Hurricane Otis was a moderate Category 2 hurricane that threatened the Baja California Peninsula but dissipated before landfall. Otis was the fifteenth and final named storm and seventh hurricane of the 2005 Pacific hurricane season. The storm developed on September 28, 2005, off the western coast of Mexico, from a tropical wave that emerged from the western coast of Africa and traversed the Atlantic Ocean during the preceding several weeks. After attaining tropical storm status on September 29, Otis moved in a generally northwestward direction for most of its duration. It ultimately peaked at Category 2 intensity on the Saffir–Simpson Hurricane Scale before beginning to weaken. The storm degenerated into a tropical depression on October 3 and dissipated fully on October 5, near the coast of Baja California Sur. Preparations for Otis were completed on the Peninsula; tropical cyclone watches and warnings were declared and numerous shelters opened. However, the storm's effects were minimal, and limited to gusty winds with heavy rainfall. No major damage was reported.

Meteorological history

The origins of Hurricane Otis are believed to have been in a tropical wave that emerged from the west coast of Africa on September 9. The wave moved westward across the Atlantic Ocean, spawning Tropical Depression Seventeen on September 17. The southern portion of the wave continued westward, crossing into the eastern Pacific Ocean on September 22. As the wave entered a monsoon-like environment, convection increased on September 23. An associated area of disorganized clouds and thunderstorms persisted off the coast of Mexico for several days, although due to wind shear and its proximity to land, short-term tropical cyclone development—if any—was expected to occur slowly. On September 27, it began to show signs of organization; the National Hurricane Center (NHC) remarked upon the potential for a tropical cyclone to develop within the next day. It is estimated that the system became a tropical depression at 0000 UTC on September 28, while located about  to the south of Manzanillo, Mexico.

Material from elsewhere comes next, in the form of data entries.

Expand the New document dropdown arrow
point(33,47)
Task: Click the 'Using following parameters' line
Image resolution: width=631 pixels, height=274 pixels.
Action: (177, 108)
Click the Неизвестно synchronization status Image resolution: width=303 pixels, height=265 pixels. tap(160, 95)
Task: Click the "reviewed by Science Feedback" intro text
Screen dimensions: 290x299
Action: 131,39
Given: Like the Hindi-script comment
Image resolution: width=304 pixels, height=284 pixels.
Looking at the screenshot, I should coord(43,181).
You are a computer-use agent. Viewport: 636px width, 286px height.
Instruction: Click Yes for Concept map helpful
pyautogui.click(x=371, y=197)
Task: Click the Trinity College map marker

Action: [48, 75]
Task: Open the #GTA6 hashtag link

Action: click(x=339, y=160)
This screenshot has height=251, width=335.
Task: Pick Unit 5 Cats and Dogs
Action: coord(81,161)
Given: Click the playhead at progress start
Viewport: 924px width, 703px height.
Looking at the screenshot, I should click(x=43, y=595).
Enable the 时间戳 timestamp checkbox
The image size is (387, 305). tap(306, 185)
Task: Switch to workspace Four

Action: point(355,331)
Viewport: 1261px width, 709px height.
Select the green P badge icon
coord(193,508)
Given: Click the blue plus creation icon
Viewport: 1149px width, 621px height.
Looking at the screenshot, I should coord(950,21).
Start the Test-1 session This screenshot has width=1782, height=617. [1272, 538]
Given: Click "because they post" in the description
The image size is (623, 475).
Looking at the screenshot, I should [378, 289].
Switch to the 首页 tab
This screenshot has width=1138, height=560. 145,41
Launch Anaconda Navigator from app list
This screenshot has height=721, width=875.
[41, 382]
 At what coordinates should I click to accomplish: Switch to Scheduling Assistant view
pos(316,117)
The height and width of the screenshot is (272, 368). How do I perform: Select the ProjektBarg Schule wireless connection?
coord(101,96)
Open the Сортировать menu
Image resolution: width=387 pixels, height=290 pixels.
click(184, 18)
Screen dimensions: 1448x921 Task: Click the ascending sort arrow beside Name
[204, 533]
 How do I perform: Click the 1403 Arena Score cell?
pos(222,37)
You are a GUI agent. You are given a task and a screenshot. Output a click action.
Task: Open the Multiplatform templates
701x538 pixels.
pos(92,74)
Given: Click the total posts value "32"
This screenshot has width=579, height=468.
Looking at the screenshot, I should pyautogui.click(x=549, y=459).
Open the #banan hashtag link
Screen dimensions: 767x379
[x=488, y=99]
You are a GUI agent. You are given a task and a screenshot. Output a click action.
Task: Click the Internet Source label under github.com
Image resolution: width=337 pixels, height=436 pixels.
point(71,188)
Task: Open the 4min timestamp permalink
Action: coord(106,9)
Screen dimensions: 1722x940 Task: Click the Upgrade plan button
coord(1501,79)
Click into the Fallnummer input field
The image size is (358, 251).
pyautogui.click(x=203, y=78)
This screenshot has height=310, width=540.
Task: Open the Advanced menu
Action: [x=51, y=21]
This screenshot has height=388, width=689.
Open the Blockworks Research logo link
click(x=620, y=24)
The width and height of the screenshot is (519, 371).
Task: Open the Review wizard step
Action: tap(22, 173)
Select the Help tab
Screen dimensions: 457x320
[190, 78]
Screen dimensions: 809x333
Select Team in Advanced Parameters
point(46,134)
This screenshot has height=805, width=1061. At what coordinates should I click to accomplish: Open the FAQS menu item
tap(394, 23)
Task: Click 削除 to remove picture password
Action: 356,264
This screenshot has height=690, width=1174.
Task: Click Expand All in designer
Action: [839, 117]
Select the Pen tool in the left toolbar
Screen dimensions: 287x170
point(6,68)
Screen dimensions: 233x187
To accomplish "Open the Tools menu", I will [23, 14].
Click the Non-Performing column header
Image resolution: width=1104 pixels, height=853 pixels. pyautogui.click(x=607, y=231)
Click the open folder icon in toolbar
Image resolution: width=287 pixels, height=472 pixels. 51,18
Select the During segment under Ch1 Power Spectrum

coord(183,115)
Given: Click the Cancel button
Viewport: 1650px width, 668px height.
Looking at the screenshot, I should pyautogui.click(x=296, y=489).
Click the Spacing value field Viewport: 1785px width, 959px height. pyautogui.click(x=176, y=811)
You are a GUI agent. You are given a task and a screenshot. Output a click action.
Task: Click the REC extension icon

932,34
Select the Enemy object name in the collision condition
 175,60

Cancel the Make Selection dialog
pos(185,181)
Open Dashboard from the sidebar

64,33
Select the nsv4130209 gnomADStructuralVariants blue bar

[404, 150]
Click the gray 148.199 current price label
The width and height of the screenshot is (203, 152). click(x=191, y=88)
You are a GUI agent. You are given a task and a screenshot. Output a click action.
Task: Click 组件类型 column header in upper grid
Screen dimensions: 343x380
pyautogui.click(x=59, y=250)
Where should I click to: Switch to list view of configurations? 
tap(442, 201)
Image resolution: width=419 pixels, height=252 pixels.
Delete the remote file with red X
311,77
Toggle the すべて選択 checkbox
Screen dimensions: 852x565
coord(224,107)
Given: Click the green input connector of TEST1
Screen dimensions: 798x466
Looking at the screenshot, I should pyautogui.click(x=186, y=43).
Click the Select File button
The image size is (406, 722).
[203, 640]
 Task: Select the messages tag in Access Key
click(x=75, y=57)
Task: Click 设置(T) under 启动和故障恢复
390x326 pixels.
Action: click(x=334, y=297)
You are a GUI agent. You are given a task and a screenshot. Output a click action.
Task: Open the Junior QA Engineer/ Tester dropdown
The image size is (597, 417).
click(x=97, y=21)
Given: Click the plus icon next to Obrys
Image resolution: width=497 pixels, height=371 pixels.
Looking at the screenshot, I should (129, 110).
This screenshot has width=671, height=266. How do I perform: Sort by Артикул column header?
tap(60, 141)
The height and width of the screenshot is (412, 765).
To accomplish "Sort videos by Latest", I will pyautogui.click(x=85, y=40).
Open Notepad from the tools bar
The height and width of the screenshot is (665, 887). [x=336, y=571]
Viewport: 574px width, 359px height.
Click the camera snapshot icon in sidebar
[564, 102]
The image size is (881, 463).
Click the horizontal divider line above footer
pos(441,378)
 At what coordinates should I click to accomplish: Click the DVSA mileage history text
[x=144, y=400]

The depression moved slowly toward the southwest and became better organized, despite a decrease in the coverage of deep convection. By late September 28 the depression was approaching tropical storm status; it turned to the northwest and attained winds of  at 0600 UTC on September 29, at which time it was assigned the name Otis. That evening, wind shear relented and conditions became more favorable for the storm's intensification. Convection wrapped almost fully around the center, and early on September 3, Otis was upgraded to a Category 1 hurricane on the Saffir–Simpson Hurricane Scale. Shortly thereafter, a ragged eye feature developed; it quickly became better defined as it entered the scope of weather radar in Cabo San Lucas.

Otis began gradually entering cooler ocean waters, although the National Hurricane Center noted in one of its discussions on the system that the environment was still warm enough to support a stronger storm. The hurricane continued drifting northwestward, and early on October 1 it reached peak intensity at Category 2 status. At the time, maximum sustained winds were at 105 mph (165 km/h) and barometric pressure was recorded at 970 mbar (hPa; 28.64 inHg). Hours later, however, it began to weaken, a trend that continued due to southwesterly wind shear and dry air. The cloud pattern associated with the hurricane deteriorated on October 2, and the center of circulation was separated from the convective activity. Otis weakened to a tropical storm and drifted erratically toward the north-northwest as a result of weak steering currents. Over increasingly cold waters, the cyclone further weakened to a depression on October 3 and consisted of a small swirl of low-level clouds. It became a remnant low pressure area the next day. The system abruptly turned southeastward and drifted parallel to the coast of the Baja California Peninsula until dissipating on October 5.

Preparations and impact
On September 30, the first tropical cyclone watches and warnings were issued with the declaration of tropical storm warnings and hurricane watches along portions of the east and west coasts of the Baja California Peninsula. For several days the advisories were adjusted and amended, and on October 1, a hurricane warning was posted for the west coast of Baja California, from Agua Blanca to San Andresito. By October 2, all watches and warnings were discontinued on the east coast of the peninsula, and the remaining advisories were lifted the next day. High winds and heavy rainfall were anticipated.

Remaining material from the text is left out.